Drug testing lab Dominion Diagnostics and nutrigenomics firm LifeGen announced an agreement last month giving Dominion exclusive licensing rights to a biomarker signature LifeGen has developed to predict a patient's risk for addiction.
The two companies are currently collaborating on a validation trial of the predictive signature, which measures SNPs known to be associated with addiction in a set of about 10 genes involved in the brain's reward circuitry.
The test yields a measure called the Genetic Addiction Risk Score, or GARS, which stratifies patients based on their relative predisposition toward addictive behaviors.
In the trial, the two companies are comparing GARS results in a cohort of about 300 to 400 patients entering pain treatment and other centers with a currently used psychological addiction risk assessment tool called the Addiction Severity Index.
The self-reporting-based ASI is a standard tool for establishing addiction severity, often to support insurance approval for addiction treatment. According to Mary Hauser, Dominion Diagnostics' vice president of Addiction Services, the companies believe it will be important to examine the ways GARS and the ASI match up, and where they diverge.
"We believe genetic is a stronger test," she told PGx Reporter. "But how does that match with what treatment centers are seeing in known addicts?
According to Hauser, Dominion believes that the test, if successfully validated in the trial, could be useful in many different aspects of clinical care for pain and addiction treatment.
"The goal, once the study is completed, is that we'll be able to look at rolling out a useful tool to clinicians and practitioners working in addiction and in healthcare in general," she said.
At the most basic level, the risk score could be used to guide pain management therapy, Hauser said. If a patient scores in the high-risk group for addiction, a physician might choose to start him or her on a lower dose or a different medication for pain.
"We have heard from a number of pain practitioners anecdotal information that they often find themselves with a patient who reports no history of alcohol or drug abuse. They've been injured and come in to be treated for pain, they are prescribed an analgesic and suddenly the doctor has to start counting pills," Houser said.

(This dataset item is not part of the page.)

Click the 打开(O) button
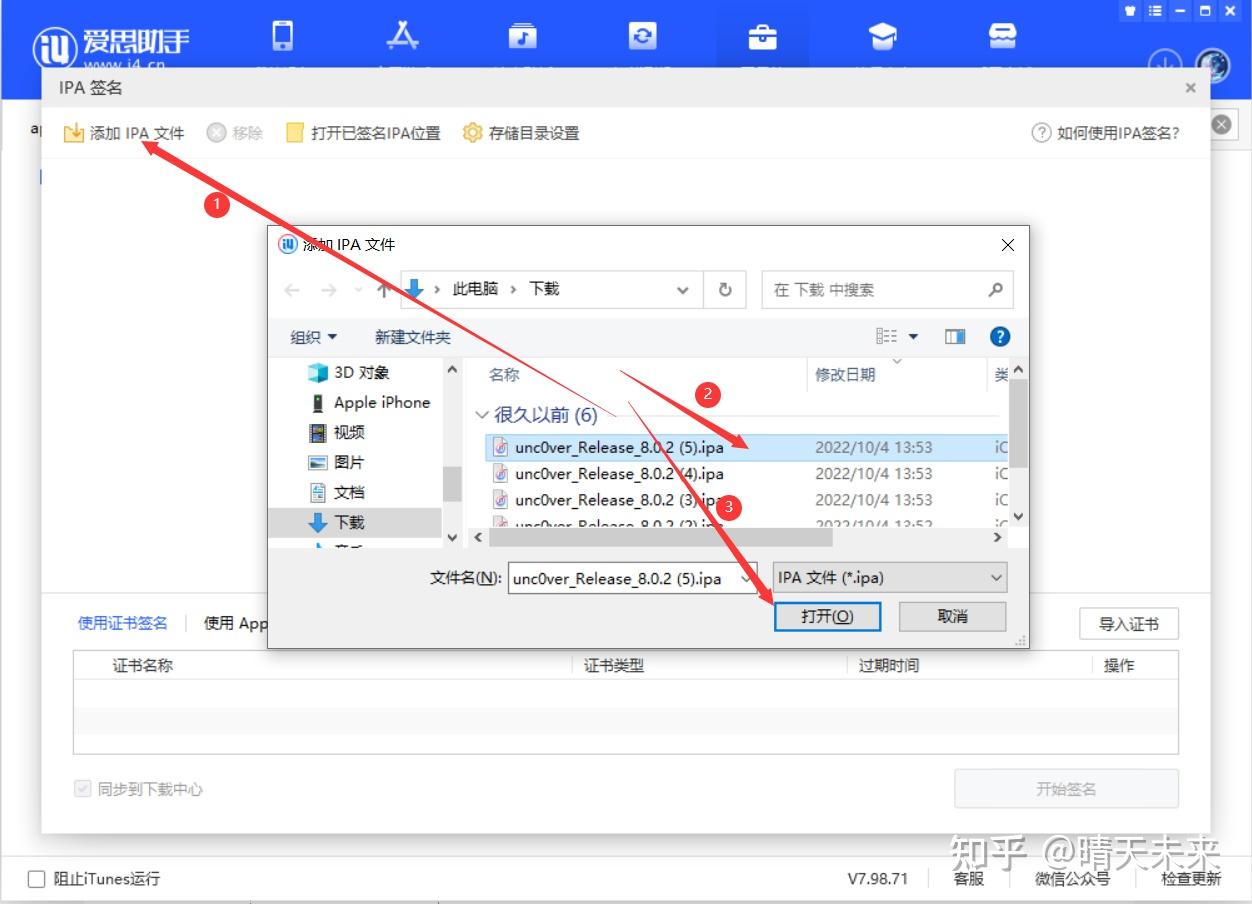 point(827,616)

"The question is, would a tool like this be useful, and we think it would be," she said. If the risk could be identified before treatment, "that patient could go to other interventional medicines first, or if they have to go to a [potentially addictive medication], they would be monitored very closely to be sure it is a limited usage."
Additionally, the GARS test could find use in addiction treatment, Hauser said. "In the addiction treatment world, clinics we work with are excited to have a genetic test that helps them to understand the risk factors and potentially what medications might be useful in the treatment of that patient. So the study isn’t done yet, but we see it having profound applications," she added.

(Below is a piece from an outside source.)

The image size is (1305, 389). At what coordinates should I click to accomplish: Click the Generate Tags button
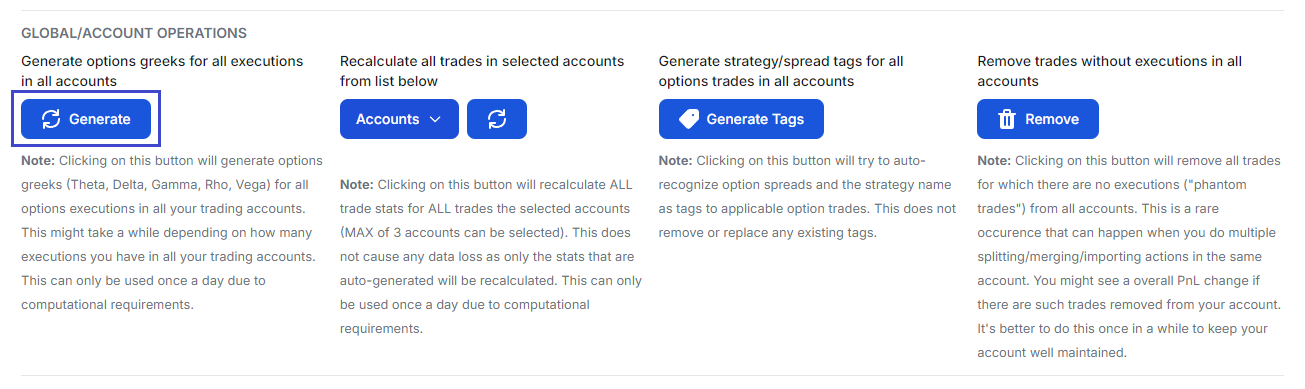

According to LifeGen's Kenneth Blum, who is leading the trial and is an advisor to Dominion, the GARS test measures the presence of SNPs in around 10 genes that have been associated with addiction in "thousands of studies." Blum did not detail the SNPs covered by the test, but said that overall, the approach looks at about 18 SNPs for females and 17 SNPs for males.

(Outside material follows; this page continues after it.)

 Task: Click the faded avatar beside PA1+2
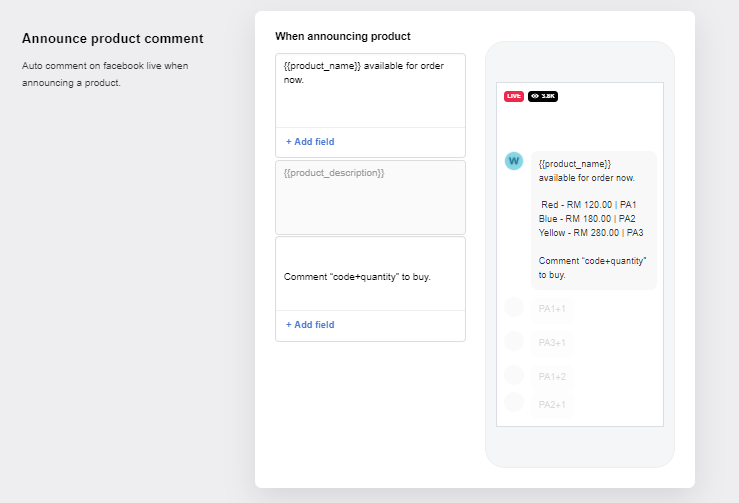[514, 375]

In the trial, he and his colleagues are recruiting patients from 10 addiction centers across the country, and comparing their GARS results with the results of their assessment using the ASI.
Blum said that some preliminary data has already come in, showing that in 70 initial subjects, GARS stratified about 14 percent in a low-risk group, 81 percent into a moderate-risk group, and 5 percent to a severe-risk group.
He told PGx Reporter that the researchers expect to wrap up the trial in about three months.
Toward developing the signature for clinical, commercial use, the companies are also working on refining a mathematical algorithm to calculate the GARS risk score.
Hauser said Dominion is looking into the possibility of partnering with academic researchers for that work.